Patrícia Reis no Delito de Opinião

quinta-feira, 7 de julho de 2011

COMPANHIA DE TEATRO DE ALMADA


O sonho meu, como o de tanta gente, era que um teatro tivesse tanta gente como um Benfica-Sporting, e nem era preciso tanta. Mas estas coisas acontecem porque desde putos jogamos, à bola rua, - ainda se joga à bola nas ruas? – e criámos esse gosto.

Joaquim Benite é um homem de teatro.

Conheci-o ainda ele era um jovem repórter de “O Século”.

Como morava perto da casa dos meus pais, amiúde, acontecia apanharmos o último eléctrico para a Graça. Descíamos ao fundo da Heliodoro Salgado, subíamos a rua e entre tantas outras conversas, o teatro entrava sempre. Terá sido das primeiras pessoas a quem ouvi dizer que o teatro existia para ser representado e que entre ler uma peça e vê-la nas tábuas de um palco, há como aquela diferença entre beber um café e beber um nescafé porque o teatro tem que ter aquela vivacidade que só o actor e um palco emprestam ao texto.

Fiquei feliz lançou e alicerçou o “Grupo de Teatro de Campolide” ali, entre o Restaurante “Valenciana” e a “Pastelaria A Pastorinha” ícones do bairro de Campolide.

Mais velho que o mundo: quem gosta verdadeiramente do que faz , tarde ou cedo alcança o sonho.

O sonho hoje chama-se “Companhia do Teatro de Almada”.

De 4 a 18 de Julho realiza-se o 28º Festival de Almada, que se encontra entre os melhores festivais que se realizam pelo mundo.

Mais informações aqui

“Não sei se Joaquim Benite foi um jornalista que se transformou em encenador, ou se foi um homem de teatro que andou escondido, demasiado tempo, no lado quase invisível das notícias que escreveu para os jornais e revistas onde trabalhou.
Mas isso não é o mais importante, pelo menos se pensarmos que Almada conhece muito melhor o homem do teatro - cujo contributo artístico, como encenador e director da Companhia de Teatro de Almada, tem sido fundamental para o desenvolvimento da Arte de Talma na nossa cidade -, que o homem dos jornais.”

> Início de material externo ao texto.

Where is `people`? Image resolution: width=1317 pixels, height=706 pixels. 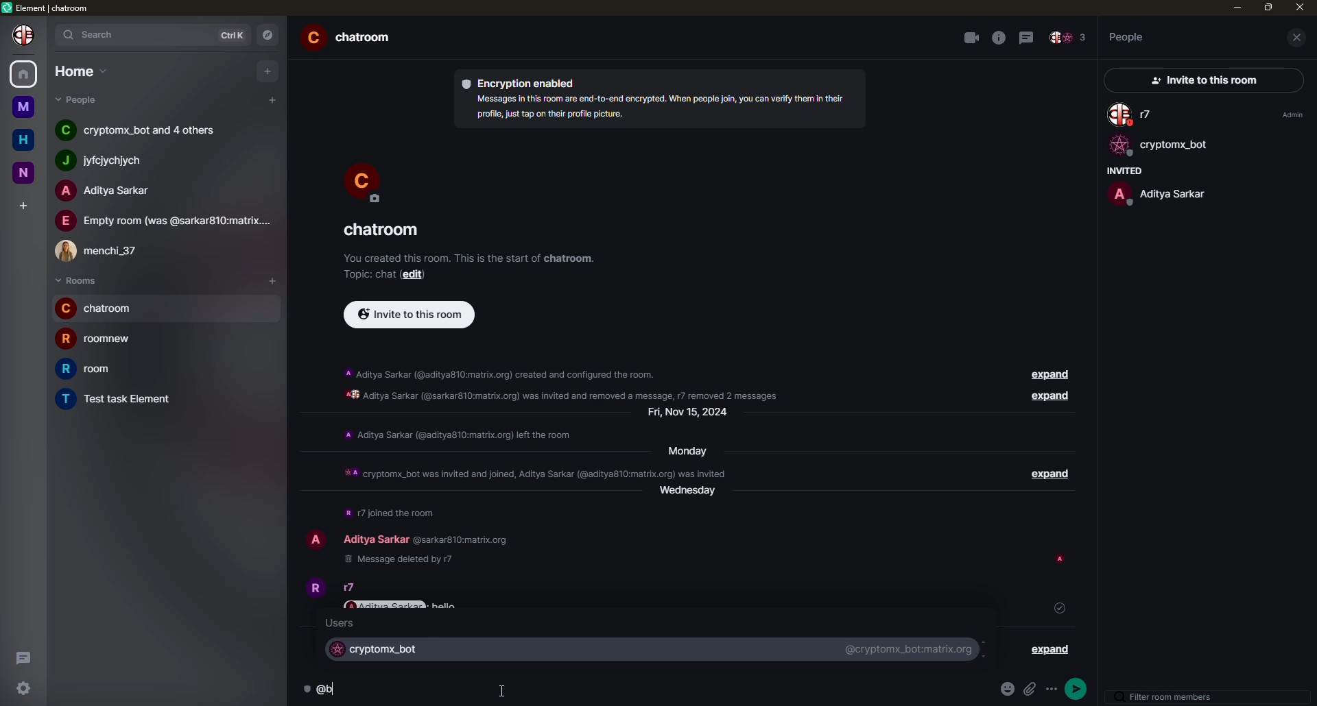
people is located at coordinates (352, 588).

Luís Eme em O Casario do Ginjal”

segunda-feira, 25 de abril de 2011

SEGUNDA-FEIRA DE PASCOELA


Fiquem com esta bonita evocação, tirada do Blog “Largo da Memória” do jornalista e escritor Luís Me:

“Volto de novo à terra, Doiro acima de comboio, a carreira à minha espera no largo da estação, para me levar até ao planalto, a fiel carreira da Meda que, às dezasseis e trinta, me deixará nos Pereiros.
À chegada será Primavera clara ou quase e eu seria capaz de reconhece-la em qualquer parte do Mundo, pelo perfume das amendoeiras em flor, pelo chilrear dos pássaros, pelo zumbido das abelhas, pela cheiro a terra lavrada, pela simbiose perfeita entre estes cheiros, sons e cores.
Do forno comunitário já sobe o cheiro do pão e, na mesa, a minha mãe tem prontos todos os seus mimos, bola de carne, folar, biscoitos, com que vou matar saudades e fome, logo ao subir da escada.
- Um beijo à avó, minha filha. Olhe como a sua neta está linda, minha mãe !
Amanhã cedo vou à missa como todos os meus conterrâneos, vestirei uma opa vermelha para pegar no pálio na procissão e, com voz afinada, cantarei aleluia, aleluia, respondendo às invocações do Abade Celestino, no salmo em que anuncia à Mãe a ressurreição do Filho, afinal o mais sublime desejo de qualquer mãe que há três dias tenha perdido o seu.
À tarde sairá o compasso que vou receber em nossa casa, na companhia de quem quiser entrar para partilhar alegrias, trocar mimos, comungar afectos!
Os sinos repicarão toda a tarde e eu, pelo jeito de tocar, vou identificar quem toca e prestarei homenagem a quem consegue transformar em sinfonia duas notas repetidas, dlim dlão, dlim, dlão.
Vem daí, João, homem de Deus. Como pediste, as mimosas que conhecemos por acácias, estarão em flor, terás na mesa uma bola de azeite e uma regueifa fresquinha, e, se prometeres que vais, vou rogar a música de Custóias para dar brilho à nossa Páscoa!”